● **Goal of the exercise**
What you return must match the records word for word, except that pictures are dropped.
--
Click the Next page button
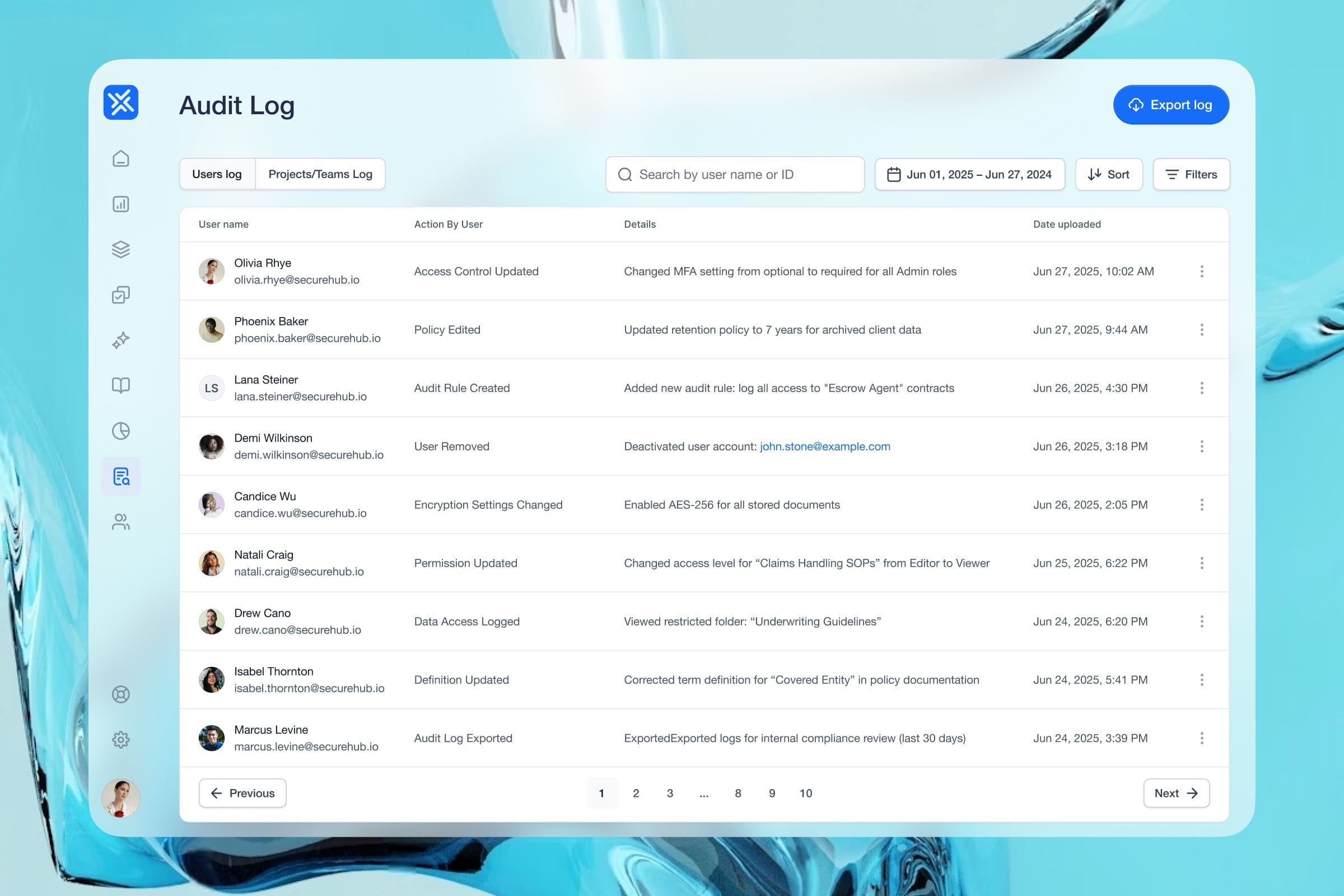Screen dimensions: 1344x896 point(1175,793)
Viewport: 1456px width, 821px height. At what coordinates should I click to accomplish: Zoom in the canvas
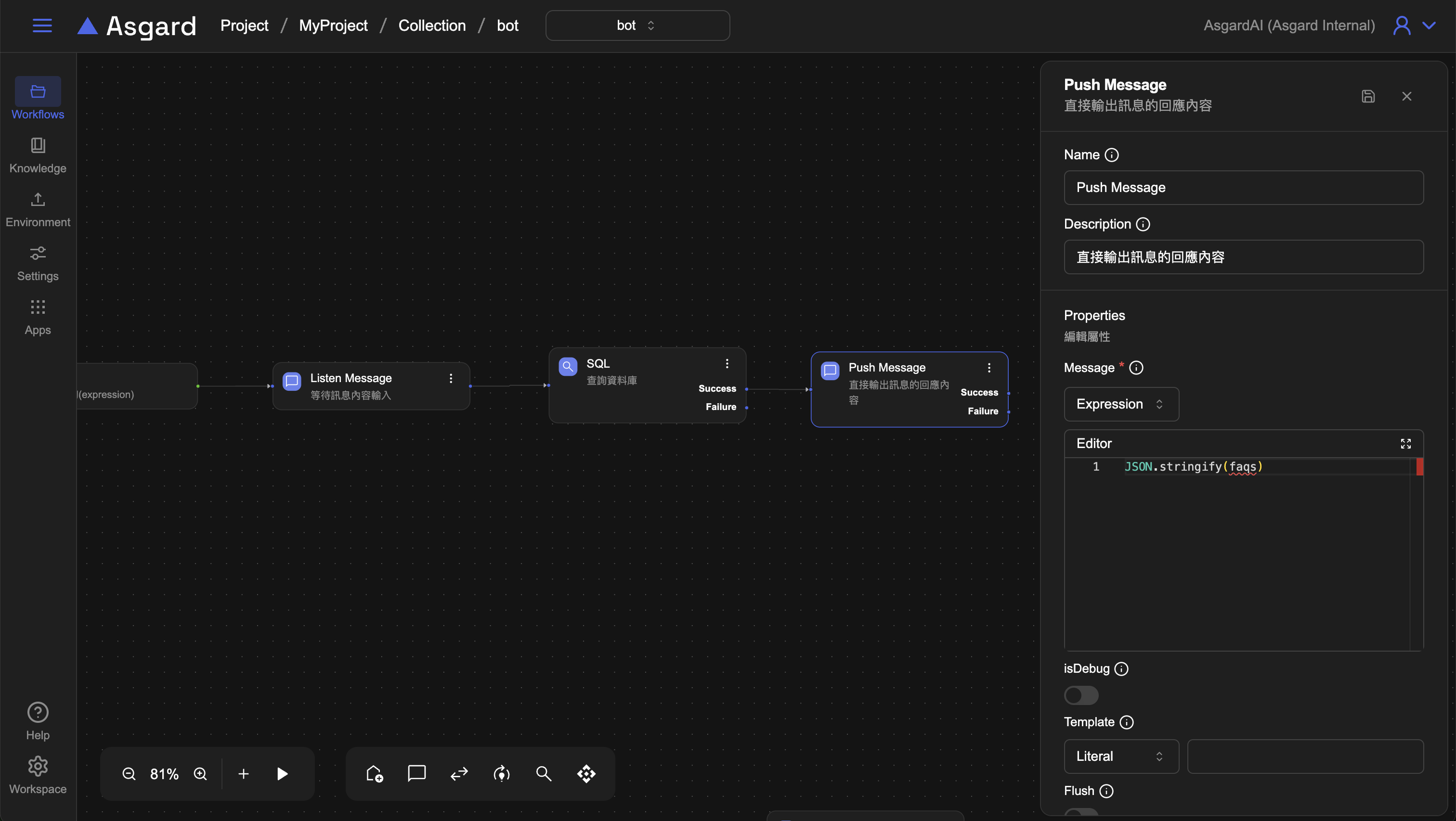point(200,773)
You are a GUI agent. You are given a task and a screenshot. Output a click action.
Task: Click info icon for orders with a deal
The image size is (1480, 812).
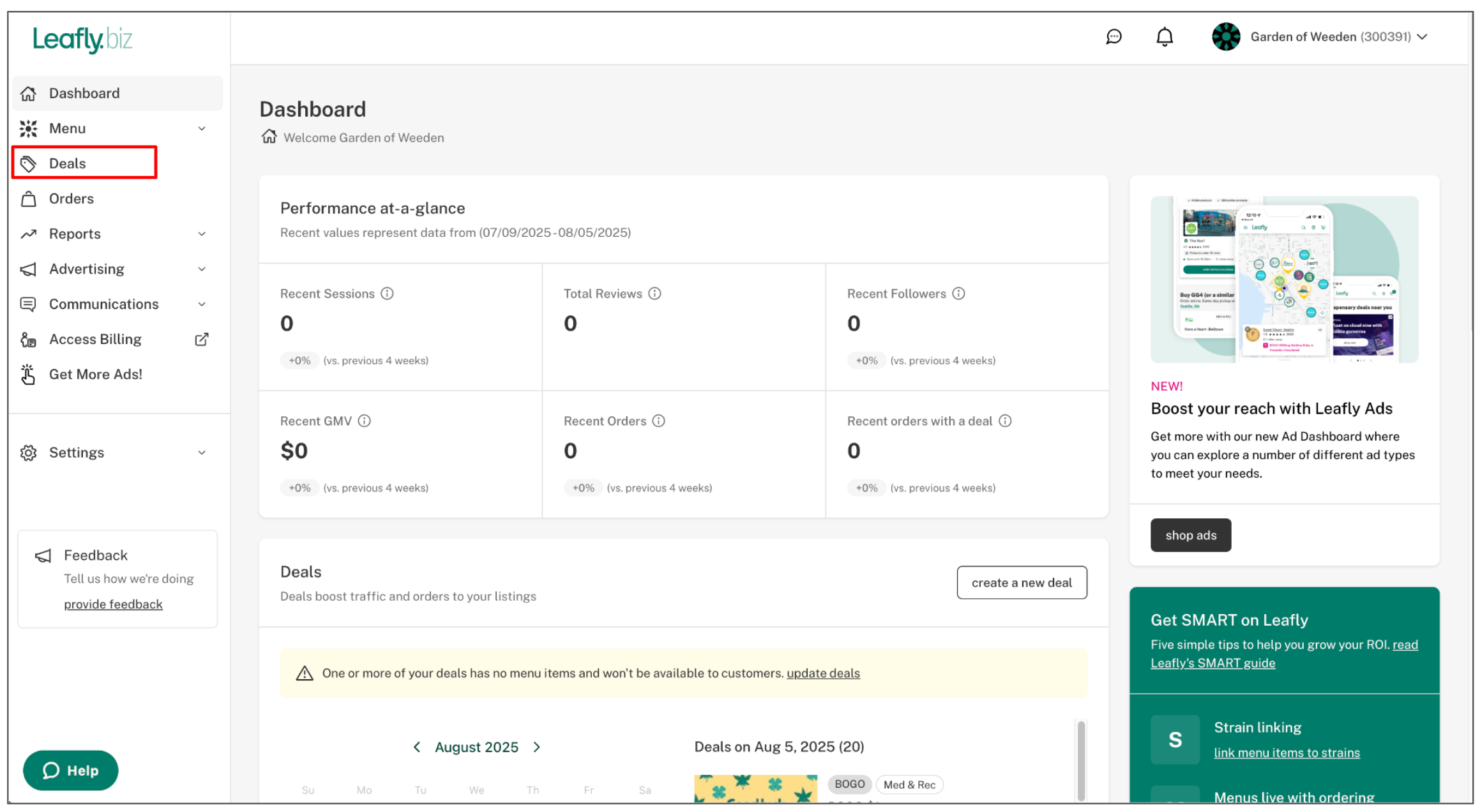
--
● **Reply to the task**
Click the Next page button
Screen dimensions: 1344x896 point(1175,793)
Viewport: 1456px width, 821px height. At what coordinates should I click to accomplish: Zoom in the canvas
point(200,773)
You are a GUI agent. You are given a task and a screenshot. Output a click action.
Task: Click info icon for orders with a deal
The image size is (1480, 812).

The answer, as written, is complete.